Санька был поражен. "Как ты догадался приспособить эти объекты к электродрели? В инструкции этого не было". Он был педантом в отношении терминологии и свято чтил инструкции. Я не смог ему объяснить, но понял, что он в состоянии освоить придуманное мной или другими, но сам ничего не придумает. Меня это огорчило, хотя и не сильно – многие люди живут без творчества, и неплохо живут, даже, может быть, лучше, чем так называемые "творцы". Но Санька был, я бы сказал, обескуражен тем обстоятельством, что во мне есть что-то, чего в нем нет, и он зауважал меня ужасно. Каждый раз, когда он усматривал в моих действиях выдумку, элемент творчества, он смотрел на меня почти с удивлением. Грубить мне и небрежничать со мной он перестал.

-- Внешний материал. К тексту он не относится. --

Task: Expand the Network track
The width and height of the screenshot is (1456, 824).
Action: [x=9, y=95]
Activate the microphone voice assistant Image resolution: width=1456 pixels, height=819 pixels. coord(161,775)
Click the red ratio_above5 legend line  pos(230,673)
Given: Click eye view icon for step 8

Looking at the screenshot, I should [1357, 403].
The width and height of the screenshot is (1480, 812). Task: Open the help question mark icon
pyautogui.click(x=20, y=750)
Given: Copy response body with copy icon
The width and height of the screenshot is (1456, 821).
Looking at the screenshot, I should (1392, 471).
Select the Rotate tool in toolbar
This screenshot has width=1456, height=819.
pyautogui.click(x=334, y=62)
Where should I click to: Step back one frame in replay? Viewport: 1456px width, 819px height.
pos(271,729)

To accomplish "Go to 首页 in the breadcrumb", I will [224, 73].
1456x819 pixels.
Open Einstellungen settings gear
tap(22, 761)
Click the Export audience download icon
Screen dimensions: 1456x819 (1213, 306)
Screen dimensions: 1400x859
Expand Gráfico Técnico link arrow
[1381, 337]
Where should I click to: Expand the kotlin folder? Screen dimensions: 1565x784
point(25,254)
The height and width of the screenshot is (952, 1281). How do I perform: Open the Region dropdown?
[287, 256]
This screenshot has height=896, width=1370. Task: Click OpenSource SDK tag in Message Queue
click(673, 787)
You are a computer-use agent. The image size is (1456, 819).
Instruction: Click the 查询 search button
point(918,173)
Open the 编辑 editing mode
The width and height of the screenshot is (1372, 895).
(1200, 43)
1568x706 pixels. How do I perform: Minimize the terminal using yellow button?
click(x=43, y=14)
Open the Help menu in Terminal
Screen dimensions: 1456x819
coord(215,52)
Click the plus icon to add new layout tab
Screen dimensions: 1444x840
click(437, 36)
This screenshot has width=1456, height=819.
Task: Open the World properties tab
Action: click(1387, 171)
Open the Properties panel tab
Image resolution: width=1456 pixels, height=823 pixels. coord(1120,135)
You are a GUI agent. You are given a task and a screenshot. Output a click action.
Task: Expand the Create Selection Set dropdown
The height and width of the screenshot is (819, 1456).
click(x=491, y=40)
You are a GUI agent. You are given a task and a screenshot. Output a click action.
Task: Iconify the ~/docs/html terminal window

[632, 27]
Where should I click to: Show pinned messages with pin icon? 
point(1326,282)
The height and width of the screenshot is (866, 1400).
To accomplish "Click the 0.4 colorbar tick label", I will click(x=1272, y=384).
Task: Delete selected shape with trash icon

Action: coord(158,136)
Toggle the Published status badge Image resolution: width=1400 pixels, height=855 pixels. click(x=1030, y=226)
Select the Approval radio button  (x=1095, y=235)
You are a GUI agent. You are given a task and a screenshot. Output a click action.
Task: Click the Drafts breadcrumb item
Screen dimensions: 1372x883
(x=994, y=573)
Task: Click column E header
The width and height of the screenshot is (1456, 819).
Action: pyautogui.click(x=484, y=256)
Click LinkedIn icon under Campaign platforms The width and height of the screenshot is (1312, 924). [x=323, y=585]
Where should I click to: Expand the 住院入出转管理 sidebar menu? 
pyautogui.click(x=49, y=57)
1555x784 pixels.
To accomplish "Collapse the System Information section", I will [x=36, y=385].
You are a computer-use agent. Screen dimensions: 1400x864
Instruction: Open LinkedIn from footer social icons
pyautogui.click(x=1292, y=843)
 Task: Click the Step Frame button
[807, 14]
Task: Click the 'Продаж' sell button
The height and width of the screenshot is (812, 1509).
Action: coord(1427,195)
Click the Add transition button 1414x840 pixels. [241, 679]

– А что такое, по-вашему, творчество? – спросил Чугуев.
– Творчество?.. Дайте подумать… Пожалуй, творчество – это акт рождения мысли, идеи или, как в моем случае, машины! – задумчиво сказал Морозов. – Удовлетворил?
– Да, конечно! Это я так, попутно. А вот, Борис Алексеевич, как он относился, паите, к другим взрослым?
– Об этом вы, пожалуй, сможете судить по следующему разговору. Однажды я спросил у него, почему он при мне так пренебрежительно говорил со своей учительницей. "Она врала, папа, что любит детей. Она никого не любит. Кроме того, она не представляет собой никакой человеческой ценности". – "Почему, сынок, не представляет собой ценности?" – "Я ее не уважаю. Она не творец, не творческая личность". – "Кого же ты считаешь творческими личностями?" – "Из тех, кого я видел, папа, я считаю творцами столяров, электриков, портных, парикмахеров, архитекторов – всех, кто работает не по шаблону, а с выдумкой". – "А как же инженеры, художники, скульпторы, экономисты или, скажем, плановики?" – "Художники и скульпторы копируют модель, природу, не внося ничего своего. Они иногда искажают цвет или форму, но это одно из проявлений человеческой неточности, если не спекуляция". К "человеческой неточности" он относился отрицательно, он презирал это качество. "Инженеры же, плановики, экономисты- простые расчетчики, оперирующие десятком известных в их ремесле формул".
– Сурово он нас! – со сдавленным смешком констатировал Чугуев.
– Юношеский экстремизм! – задумчиво сказал Морозов.- Хотя какой он юноша, он же робот! Робот. Но робот, находящийся на определенном уровне информации.
– Я думаю, что экстремизм и у людей, паите, скорее всего, есть следствие определенного этапа умственного развития!
– Он был очень искренним, мой мальчик, – вдруг громко и горячо сказал Борис Алексеевич. – Он был честен и прям. И уровень знаний у него был не так уж и низок. Он много читал, гораздо больше своих сверстников. Но он был ограничен в своей прямоте, – продолжил он, успокаиваясь. – Всякая прямота, наверное, ограничена… Он читал, часто не понимая идей, заложенных в книге, недосказанности, подтекста. Он воспринимал только прямой текст, содержание. Страшно увлекался детективом и вычислял преступников после первых же нескольких страниц. И когда его расчет не совпадал с авторским и убийцей оказывался другой персонаж, он каждый раз бывал одинаково озадачен.- Борис Алексеевич улыбнулся.- Не понимал недомолвок любовных сцен и приходил к Людмиле спрашивать: "Почему многоточие?" или "Что делали герои в промежутке между абзацами?". А она, естественно, шла ко мне; и я вертелся как уж, чтобы как-то объяснить недописанное автором. У него не было воображения человеческого детеныша. Да, вот что всегда отличало его от людей – отсутствие воображения! Он и темноты не боялся, когда был маленьким.
– Неизвестно, паите, наличие воображения – хорошо это или плохо? – сказал Александр Павлович. – А если даже хорошо, то всегда ли?.. Еще вопрос. Появилось у… – он все-таки не решил для себя проблему: кем считать Саньку, машиной или ребенком. – Появилось у Александра, в итоге, сознание, или там "душа?"
– А что вы называете душой? Чугуев смутился:
– Ну, точное определение прямо так… сейчас… в голову не приходит… Но можно как-то определить. Душа… душа! Совокупность психических свойств,… чувств, что ли… Индивидуальность. Да какого черта! Сами прекрасно понимаете, что я хочу сказать!